#### EXTRACT PROVIDED:
▼
Scholars' Lab Blog //Omeka, Solr, and TEI
Blog //Omeka, Solr, and TEI

One of the most vital tools that computers bestow upon the humanities scholar is the ability to rapidly sort and group data that are relevant to the scholar’s own research needs. A digital collection of several thousand artifacts is useful, but it is even more useful if, for example, the user can filter the results for lithographs created or published by a certain person or corporate identity. Omeka’s built-in search mechanism is fairly simple, and it may suffice for most collections, but it may also fall short of providing the kind of advanced querying abilities that scholars are growing accustomed to with other digital collections, such as Northwestern’s Winterton Collection or modern library catalogs such as the one released publicly here at the University of Virginia Library in July. Apache Solr is an open-source Java-based search index that provides this functionality.
▲
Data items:
▼
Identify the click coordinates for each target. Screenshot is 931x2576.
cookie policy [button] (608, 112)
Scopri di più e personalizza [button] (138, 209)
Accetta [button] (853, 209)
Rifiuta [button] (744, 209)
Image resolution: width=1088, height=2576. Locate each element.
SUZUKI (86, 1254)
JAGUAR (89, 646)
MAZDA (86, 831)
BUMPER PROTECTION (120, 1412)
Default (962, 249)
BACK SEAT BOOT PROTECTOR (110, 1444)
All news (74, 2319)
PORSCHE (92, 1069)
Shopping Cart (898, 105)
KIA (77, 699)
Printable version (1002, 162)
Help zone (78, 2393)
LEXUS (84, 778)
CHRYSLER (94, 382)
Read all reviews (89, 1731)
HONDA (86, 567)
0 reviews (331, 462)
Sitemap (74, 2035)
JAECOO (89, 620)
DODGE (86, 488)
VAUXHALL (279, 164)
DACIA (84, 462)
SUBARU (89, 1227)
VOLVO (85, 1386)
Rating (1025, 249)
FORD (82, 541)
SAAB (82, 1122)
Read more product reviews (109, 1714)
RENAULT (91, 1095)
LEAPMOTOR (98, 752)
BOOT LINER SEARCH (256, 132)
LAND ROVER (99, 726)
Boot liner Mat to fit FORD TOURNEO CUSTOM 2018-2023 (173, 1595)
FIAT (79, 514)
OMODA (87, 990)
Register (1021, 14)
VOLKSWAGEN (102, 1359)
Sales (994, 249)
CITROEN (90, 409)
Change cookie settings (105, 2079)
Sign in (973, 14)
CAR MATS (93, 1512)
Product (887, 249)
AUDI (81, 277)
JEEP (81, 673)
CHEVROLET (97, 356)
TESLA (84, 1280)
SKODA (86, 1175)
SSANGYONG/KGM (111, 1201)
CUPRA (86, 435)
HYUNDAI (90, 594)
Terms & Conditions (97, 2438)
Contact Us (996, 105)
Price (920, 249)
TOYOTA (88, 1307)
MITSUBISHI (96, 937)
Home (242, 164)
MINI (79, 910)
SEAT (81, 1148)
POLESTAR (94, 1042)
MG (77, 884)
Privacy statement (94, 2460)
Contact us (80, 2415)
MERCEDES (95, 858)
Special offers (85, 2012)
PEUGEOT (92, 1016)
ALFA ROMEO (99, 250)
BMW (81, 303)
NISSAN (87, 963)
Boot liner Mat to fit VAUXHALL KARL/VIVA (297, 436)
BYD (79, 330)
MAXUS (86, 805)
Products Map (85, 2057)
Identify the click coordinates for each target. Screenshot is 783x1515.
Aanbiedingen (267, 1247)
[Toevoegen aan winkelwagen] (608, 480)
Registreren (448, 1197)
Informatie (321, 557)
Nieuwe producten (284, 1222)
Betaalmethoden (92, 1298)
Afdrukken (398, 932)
▲
#### PROBLEM SET:
1. From the paragraph of the Omeka, Solr, and TEI blog post, list every search tool, software platform, or digital collection that is mentioned by name.
2. According to the Omeka, Solr, and TEI blog post, Apache Solr is based on which programming language?
3. Echo the blog post on Omeka, Solr, and TEI, everything from "One of the most" down to "provides this functionality.".

#### COMPLETED EXERCISE:
1.
- Omeka
- Northwestern's Winterton Collection
- the library catalog released publicly at the University of Virginia Library
- Apache Solr

2. Java.

3.
One of the most vital tools that computers bestow upon the humanities scholar is the ability to rapidly sort and group data that are relevant to the scholar’s own research needs. A digital collection of several thousand artifacts is useful, but it is even more useful if, for example, the user can filter the results for lithographs created or published by a certain person or corporate identity. Omeka’s built-in search mechanism is fairly simple, and it may suffice for most collections, but it may also fall short of providing the kind of advanced querying abilities that scholars are growing accustomed to with other digital collections, such as Northwestern’s Winterton Collection or modern library catalogs such as the one released publicly here at the University of Virginia Library in July. Apache Solr is an open-source Java-based search index that provides this functionality.